A report by ICICI Securities says that the impact of price cuts is likely to get partly offset by the decline in commodity prices and some incentives announced by the government. This is expected to aid margin expansion.
“With softening of commodity prices and benefits of lower excise, we expect operating profit margin for the FMCG (fast moving consumer goods) universe to expand in Q1FY10. Hence, operating profit growth of 21.5% year-on-year would be much higher than sales growth.”
The report, however, adds that the quantum of margin expansion will vary across companies.
Analysts say the trend of price cuts and companies’ efforts to expand their volumes and market share are likely to continue over the next few quarters.
“Going ahead, most companies are likely to resort to three alternatives—enhance margins by maintaining prices, increase promotional activity and advertising spends while maintaining the price levels or resort to price cuts,” says a report by Angel Broking.

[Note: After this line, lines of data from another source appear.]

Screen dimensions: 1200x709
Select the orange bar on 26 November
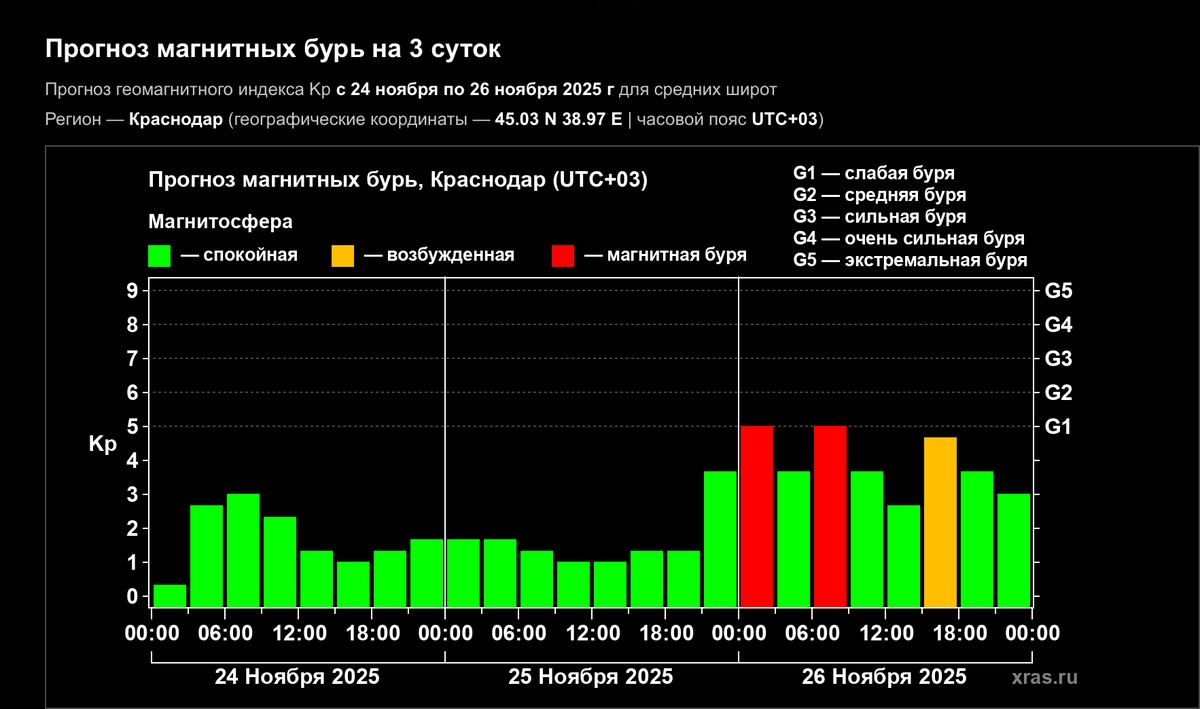tap(940, 522)
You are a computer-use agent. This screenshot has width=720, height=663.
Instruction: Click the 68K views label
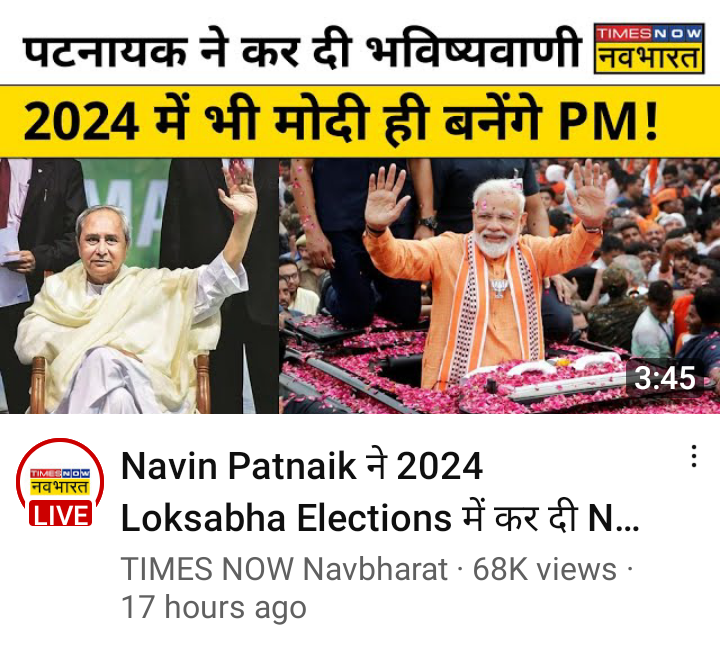pyautogui.click(x=545, y=569)
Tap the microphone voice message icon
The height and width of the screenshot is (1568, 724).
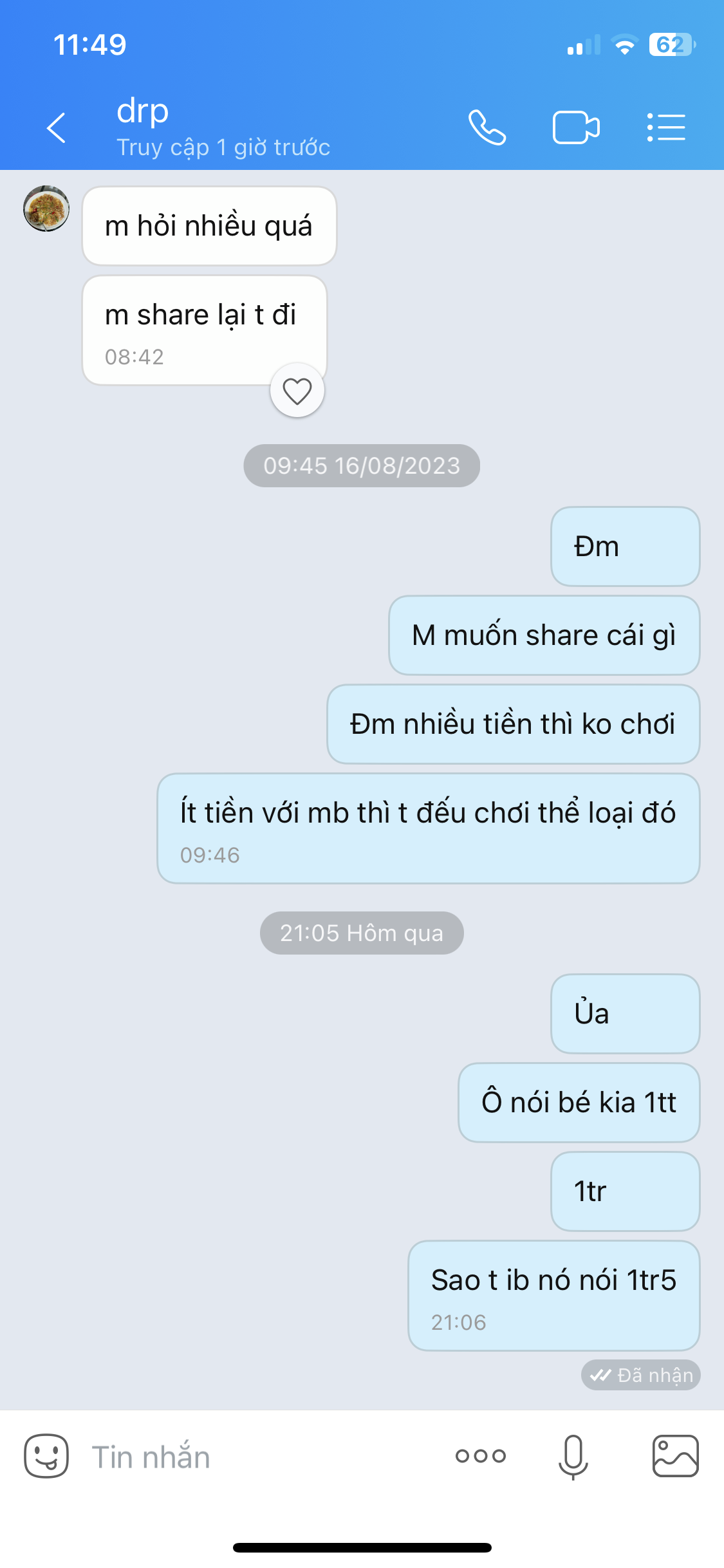(x=573, y=1457)
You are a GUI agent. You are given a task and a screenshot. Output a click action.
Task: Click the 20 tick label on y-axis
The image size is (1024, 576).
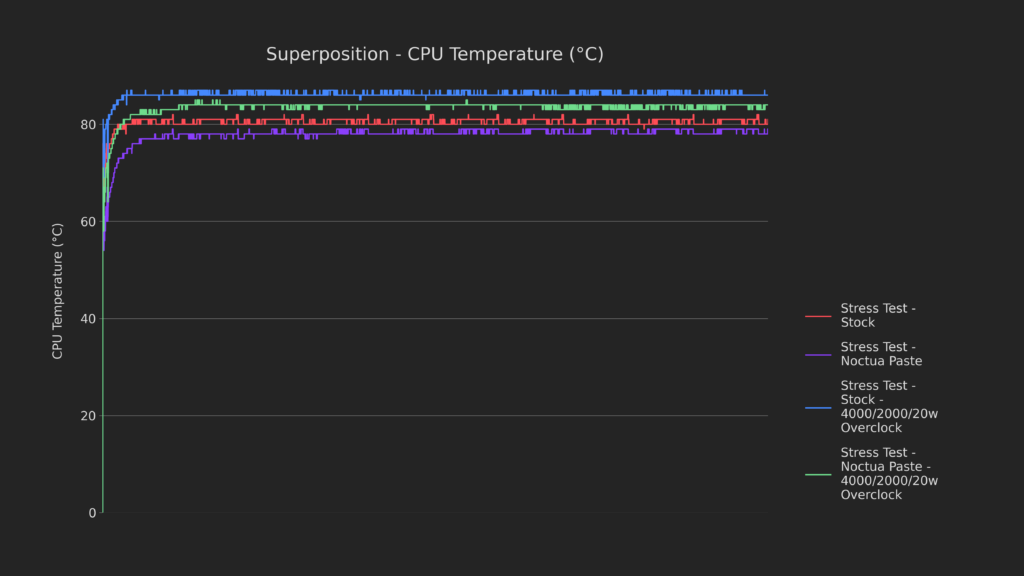click(x=88, y=416)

Low prices apart, rural demand is expected to boost volumes, say analysts.
While the sector is seeing volume growth of only 6-7% in the metros, in the rural markets sales are growing by at least 20%.
According to Merrill Lynch, the fastest growing companies in June quarter will be Godrej, Nestle and Colgate.
“We forecast June quarter profit growth of 19% led by sales growth. This is marginally better than the 17% profit growth in March quarter. The improvement is led by Nestle (higher margin), ITC (higher cigarettes margins, strong growth in paper and reduced FMCG losses), Asian Paints (improved volume and margins) and Godrej (margin expansion),” Merrill Lynch says in a report.
According to India Infoline, sector leader HUL is likely to report a recovery in volume growth, but decline in exports is likely to have dragged down overall sales growth.
ITC is expected to report growth in cigarette sales by volume after at least seven quarters of decline, owing to a favourable base and the absence of an excise duty increase this year.
According to estimates by Merrill Lynch, Godrej is expected to post an impressive 59% profit growth during the quarter on sharp margin expansion on lower input costs. Nestle is expected to post 19% sales growth and expand margins as costs remain benign for key materials such as coffee, wheat and vegetable oils.